Activity = The task calls for every line of the data to be retyped exactly.

======== Recorded data ========

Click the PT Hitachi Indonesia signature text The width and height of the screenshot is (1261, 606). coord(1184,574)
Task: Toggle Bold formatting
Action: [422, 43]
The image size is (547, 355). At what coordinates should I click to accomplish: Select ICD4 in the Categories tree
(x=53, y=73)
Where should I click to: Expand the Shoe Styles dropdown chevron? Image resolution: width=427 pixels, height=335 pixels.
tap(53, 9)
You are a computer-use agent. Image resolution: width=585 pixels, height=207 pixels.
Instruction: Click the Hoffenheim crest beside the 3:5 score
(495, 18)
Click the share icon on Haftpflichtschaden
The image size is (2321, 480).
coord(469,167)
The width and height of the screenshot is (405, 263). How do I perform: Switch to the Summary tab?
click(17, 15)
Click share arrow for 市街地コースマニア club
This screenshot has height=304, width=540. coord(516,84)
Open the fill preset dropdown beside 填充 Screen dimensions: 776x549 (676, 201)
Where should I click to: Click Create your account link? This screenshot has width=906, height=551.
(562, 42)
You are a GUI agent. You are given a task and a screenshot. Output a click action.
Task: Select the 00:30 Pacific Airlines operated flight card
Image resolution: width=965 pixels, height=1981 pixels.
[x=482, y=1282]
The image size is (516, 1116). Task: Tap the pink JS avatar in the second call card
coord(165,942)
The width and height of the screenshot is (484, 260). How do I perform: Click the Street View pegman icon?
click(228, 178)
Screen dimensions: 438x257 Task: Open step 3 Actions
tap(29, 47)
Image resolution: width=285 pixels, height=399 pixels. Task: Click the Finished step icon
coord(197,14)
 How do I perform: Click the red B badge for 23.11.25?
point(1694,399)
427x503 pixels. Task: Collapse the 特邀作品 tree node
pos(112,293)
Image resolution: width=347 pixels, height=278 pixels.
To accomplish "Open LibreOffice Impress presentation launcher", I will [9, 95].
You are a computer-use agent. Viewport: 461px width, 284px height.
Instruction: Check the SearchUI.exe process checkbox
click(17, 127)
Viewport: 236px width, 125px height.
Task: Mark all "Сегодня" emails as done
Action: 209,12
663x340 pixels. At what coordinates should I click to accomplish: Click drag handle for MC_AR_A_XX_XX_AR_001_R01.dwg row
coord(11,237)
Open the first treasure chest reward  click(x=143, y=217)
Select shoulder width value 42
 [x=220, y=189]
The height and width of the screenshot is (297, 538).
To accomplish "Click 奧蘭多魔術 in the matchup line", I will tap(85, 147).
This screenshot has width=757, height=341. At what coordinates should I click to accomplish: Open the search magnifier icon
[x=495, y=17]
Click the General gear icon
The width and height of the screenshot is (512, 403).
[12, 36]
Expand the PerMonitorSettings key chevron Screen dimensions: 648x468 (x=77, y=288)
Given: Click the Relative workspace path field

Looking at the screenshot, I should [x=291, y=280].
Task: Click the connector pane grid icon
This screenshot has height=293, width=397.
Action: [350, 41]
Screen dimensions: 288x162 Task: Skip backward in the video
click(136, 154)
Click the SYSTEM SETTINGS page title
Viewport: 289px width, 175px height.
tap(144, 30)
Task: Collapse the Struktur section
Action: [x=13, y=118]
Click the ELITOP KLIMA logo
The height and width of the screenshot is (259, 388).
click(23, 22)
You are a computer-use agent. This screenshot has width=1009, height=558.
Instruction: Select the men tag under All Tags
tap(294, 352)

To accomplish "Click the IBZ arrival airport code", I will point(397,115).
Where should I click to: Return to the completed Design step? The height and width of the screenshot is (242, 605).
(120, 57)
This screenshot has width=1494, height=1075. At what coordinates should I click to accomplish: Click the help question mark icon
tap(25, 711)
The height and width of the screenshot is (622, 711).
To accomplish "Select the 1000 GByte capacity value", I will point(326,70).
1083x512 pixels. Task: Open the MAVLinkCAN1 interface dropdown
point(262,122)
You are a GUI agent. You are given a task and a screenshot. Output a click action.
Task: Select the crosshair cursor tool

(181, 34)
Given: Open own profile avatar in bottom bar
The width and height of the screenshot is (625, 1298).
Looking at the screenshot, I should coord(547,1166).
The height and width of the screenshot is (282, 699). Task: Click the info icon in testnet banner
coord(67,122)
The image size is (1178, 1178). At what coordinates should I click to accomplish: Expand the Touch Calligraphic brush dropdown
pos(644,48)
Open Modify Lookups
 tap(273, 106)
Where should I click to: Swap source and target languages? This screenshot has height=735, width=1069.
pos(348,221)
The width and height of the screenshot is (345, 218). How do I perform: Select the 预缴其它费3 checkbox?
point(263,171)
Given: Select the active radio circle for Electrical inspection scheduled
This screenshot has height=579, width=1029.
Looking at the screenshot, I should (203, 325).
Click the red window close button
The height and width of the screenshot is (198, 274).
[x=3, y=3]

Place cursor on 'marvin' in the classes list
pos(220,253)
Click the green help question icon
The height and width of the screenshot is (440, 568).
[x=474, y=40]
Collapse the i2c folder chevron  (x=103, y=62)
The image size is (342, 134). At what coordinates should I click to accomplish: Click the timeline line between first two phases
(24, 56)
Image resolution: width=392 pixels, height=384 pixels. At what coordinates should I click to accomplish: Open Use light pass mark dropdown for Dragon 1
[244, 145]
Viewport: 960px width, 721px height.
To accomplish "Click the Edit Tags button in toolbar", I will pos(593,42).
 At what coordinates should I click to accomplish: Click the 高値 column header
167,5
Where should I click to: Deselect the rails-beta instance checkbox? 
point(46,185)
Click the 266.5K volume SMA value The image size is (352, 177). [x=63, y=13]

========

Result below =
Click the PT Hitachi Indonesia signature text The width and height of the screenshot is (1261, 606). coord(1184,574)
Task: Toggle Bold formatting
Action: [422, 43]
The image size is (547, 355). At what coordinates should I click to accomplish: Select ICD4 in the Categories tree
(x=53, y=73)
Where should I click to: Expand the Shoe Styles dropdown chevron? Image resolution: width=427 pixels, height=335 pixels.
tap(53, 9)
You are a computer-use agent. Image resolution: width=585 pixels, height=207 pixels.
Instruction: Click the Hoffenheim crest beside the 3:5 score
(495, 18)
Click the share icon on Haftpflichtschaden
The image size is (2321, 480).
coord(469,167)
The width and height of the screenshot is (405, 263). How do I perform: Switch to the Summary tab?
click(17, 15)
Click share arrow for 市街地コースマニア club
This screenshot has height=304, width=540. coord(516,84)
Open the fill preset dropdown beside 填充 Screen dimensions: 776x549 (676, 201)
Where should I click to: Click Create your account link? This screenshot has width=906, height=551.
(562, 42)
You are a GUI agent. You are given a task and a screenshot. Output a click action.
Task: Select the 00:30 Pacific Airlines operated flight card
Image resolution: width=965 pixels, height=1981 pixels.
[x=482, y=1282]
The image size is (516, 1116). Task: Tap the pink JS avatar in the second call card
coord(165,942)
The width and height of the screenshot is (484, 260). How do I perform: Click the Street View pegman icon?
click(228, 178)
Screen dimensions: 438x257 Task: Open step 3 Actions
tap(29, 47)
Image resolution: width=285 pixels, height=399 pixels. Task: Click the Finished step icon
coord(197,14)
 How do I perform: Click the red B badge for 23.11.25?
point(1694,399)
427x503 pixels. Task: Collapse the 特邀作品 tree node
pos(112,293)
Image resolution: width=347 pixels, height=278 pixels.
To accomplish "Open LibreOffice Impress presentation launcher", I will [9, 95].
You are a computer-use agent. Viewport: 461px width, 284px height.
Instruction: Check the SearchUI.exe process checkbox
click(17, 127)
Viewport: 236px width, 125px height.
Task: Mark all "Сегодня" emails as done
Action: 209,12
663x340 pixels. At what coordinates should I click to accomplish: Click drag handle for MC_AR_A_XX_XX_AR_001_R01.dwg row
coord(11,237)
Open the first treasure chest reward  click(x=143, y=217)
Select shoulder width value 42
 [x=220, y=189]
The height and width of the screenshot is (297, 538).
To accomplish "Click 奧蘭多魔術 in the matchup line", I will tap(85, 147).
This screenshot has width=757, height=341. At what coordinates should I click to accomplish: Open the search magnifier icon
[x=495, y=17]
Click the General gear icon
The width and height of the screenshot is (512, 403).
[12, 36]
Expand the PerMonitorSettings key chevron Screen dimensions: 648x468 (x=77, y=288)
Given: Click the Relative workspace path field

Looking at the screenshot, I should [x=291, y=280].
Task: Click the connector pane grid icon
This screenshot has height=293, width=397.
Action: [350, 41]
Screen dimensions: 288x162 Task: Skip backward in the video
click(136, 154)
Click the SYSTEM SETTINGS page title
Viewport: 289px width, 175px height.
tap(144, 30)
Task: Collapse the Struktur section
Action: [x=13, y=118]
Click the ELITOP KLIMA logo
The height and width of the screenshot is (259, 388).
click(23, 22)
You are a computer-use agent. This screenshot has width=1009, height=558.
Instruction: Select the men tag under All Tags
tap(294, 352)

To accomplish "Click the IBZ arrival airport code", I will point(397,115).
Where should I click to: Return to the completed Design step? The height and width of the screenshot is (242, 605).
(120, 57)
This screenshot has width=1494, height=1075. At what coordinates should I click to accomplish: Click the help question mark icon
tap(25, 711)
The height and width of the screenshot is (622, 711).
To accomplish "Select the 1000 GByte capacity value", I will point(326,70).
1083x512 pixels. Task: Open the MAVLinkCAN1 interface dropdown
point(262,122)
You are a GUI agent. You are given a task and a screenshot. Output a click action.
Task: Select the crosshair cursor tool

(181, 34)
Given: Open own profile avatar in bottom bar
The width and height of the screenshot is (625, 1298).
Looking at the screenshot, I should coord(547,1166).
The height and width of the screenshot is (282, 699). Task: Click the info icon in testnet banner
coord(67,122)
The image size is (1178, 1178). At what coordinates should I click to accomplish: Expand the Touch Calligraphic brush dropdown
pos(644,48)
Open Modify Lookups
 tap(273, 106)
Where should I click to: Swap source and target languages? This screenshot has height=735, width=1069.
pos(348,221)
The width and height of the screenshot is (345, 218). How do I perform: Select the 预缴其它费3 checkbox?
point(263,171)
Given: Select the active radio circle for Electrical inspection scheduled
This screenshot has height=579, width=1029.
Looking at the screenshot, I should (203, 325).
Click the red window close button
The height and width of the screenshot is (198, 274).
[x=3, y=3]

Place cursor on 'marvin' in the classes list
pos(220,253)
Click the green help question icon
The height and width of the screenshot is (440, 568).
[x=474, y=40]
Collapse the i2c folder chevron  (x=103, y=62)
The image size is (342, 134). At what coordinates should I click to accomplish: Click the timeline line between first two phases
(24, 56)
Image resolution: width=392 pixels, height=384 pixels. At what coordinates should I click to accomplish: Open Use light pass mark dropdown for Dragon 1
[244, 145]
Viewport: 960px width, 721px height.
To accomplish "Click the Edit Tags button in toolbar", I will pos(593,42).
 At what coordinates should I click to accomplish: Click the 高値 column header
167,5
Where should I click to: Deselect the rails-beta instance checkbox? 
point(46,185)
Click the 266.5K volume SMA value The image size is (352, 177). [x=63, y=13]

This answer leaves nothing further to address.